# Perceptions of violence in SFF



## The Big Peat (Dec 22, 2016)

Being a man of unrelenting villainy, I've recently kidnapped Harebrain's attention with a giant list of interview questions (rather than leaving him to write the sequel). 

One of the questions that came up was on the violence level of the protagonists. To me, they were borderline pacifists, at least in fantasy terms. Harebrain didn't find them particularly unusual. 

So I was curious to see what yinz made of the violence levels in our genre; insofar as this can be treated as one genre for violence levels, as it goes up and down so much on subgenre. Perhaps better to ask what you think of the violence in your preferred subgenres. Whether you think its high, low, whether it bothers you in any shape or form, whether you prefer your books violent etc.etc.

Me, I think its pretty violent. The majority of protagonists I read are men and women of action.
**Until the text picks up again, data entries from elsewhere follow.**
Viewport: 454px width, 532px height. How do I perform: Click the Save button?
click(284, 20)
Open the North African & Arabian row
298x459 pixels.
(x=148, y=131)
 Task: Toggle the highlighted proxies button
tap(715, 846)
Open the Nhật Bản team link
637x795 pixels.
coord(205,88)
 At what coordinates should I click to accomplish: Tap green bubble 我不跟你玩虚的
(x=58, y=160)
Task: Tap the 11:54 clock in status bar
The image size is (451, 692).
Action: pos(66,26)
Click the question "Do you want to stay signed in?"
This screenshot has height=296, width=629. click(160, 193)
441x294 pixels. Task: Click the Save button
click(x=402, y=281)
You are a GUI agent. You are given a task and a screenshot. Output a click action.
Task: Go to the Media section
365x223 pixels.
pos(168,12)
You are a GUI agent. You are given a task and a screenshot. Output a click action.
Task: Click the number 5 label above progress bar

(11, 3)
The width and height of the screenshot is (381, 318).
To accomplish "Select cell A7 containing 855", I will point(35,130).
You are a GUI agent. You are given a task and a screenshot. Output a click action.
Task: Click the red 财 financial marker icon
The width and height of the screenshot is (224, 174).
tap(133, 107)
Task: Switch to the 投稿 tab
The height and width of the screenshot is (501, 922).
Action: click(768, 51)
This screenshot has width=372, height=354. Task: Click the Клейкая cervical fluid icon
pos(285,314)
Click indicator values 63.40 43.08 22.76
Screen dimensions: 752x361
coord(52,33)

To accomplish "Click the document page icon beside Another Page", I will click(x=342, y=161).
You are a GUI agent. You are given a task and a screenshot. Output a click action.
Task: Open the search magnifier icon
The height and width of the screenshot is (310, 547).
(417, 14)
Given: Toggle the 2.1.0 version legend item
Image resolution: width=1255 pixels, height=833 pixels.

But then I mainly read the direct offshoots of High Fantasy, a smattering of military sci-fi/space opera, and Harry "Michael Bay's Love Child" Dresden. Maybe if I was reading SF Exploration stories and, er, whatever Fantasy genres tend towards being less violent, I'd feel differently. And lets be honest, with my tastes as are, while I do want to read a bigger variety of SFF, I do clearly love me some violence.

Enough about me. What about you?


----------



## Jo Zebedee (Dec 22, 2016)

I rarely blink at violence in the genre (although one Mark Lawrence scene with a dog tipped me over the line), not only because I'm a fairly dark bunny but also because I read crime fiction. What Val McDermid does to some of her characters would shock most sff plots. In fact my mum picked up one of my recent Robert galbraith novels, who I'd consider fairly okay, and was disgusted by what I was reading (again... Oh, dear...)


----------



## Victoria Silverwolf (Dec 22, 2016)

What exists out there seems to vary tremendously from ultra-violent with plenty of gore described in great detail, to completely bloodless idea fiction where the characters discuss their situation calmly and rationally.  There can be fine stories anywhere on that spectrum.

That said, I suppose I tend to lean more toward the bloodless side.  There has to be some important concerns on the parts of the characters to be a story at all (which may be another way of saying "conflict") so I suppose this is a form of emotional violence, in a sense.

Most of the more violent sub-genres -- sword and sorcery, military SF, the "monster hunter" kind of urban fantasy, epic fantasy (which seems to always involve some kind of war), space opera -- leave me cold.  (There are always exceptions.  Fritz Leiber wrote elegant and witty sword and sorcery, for example.)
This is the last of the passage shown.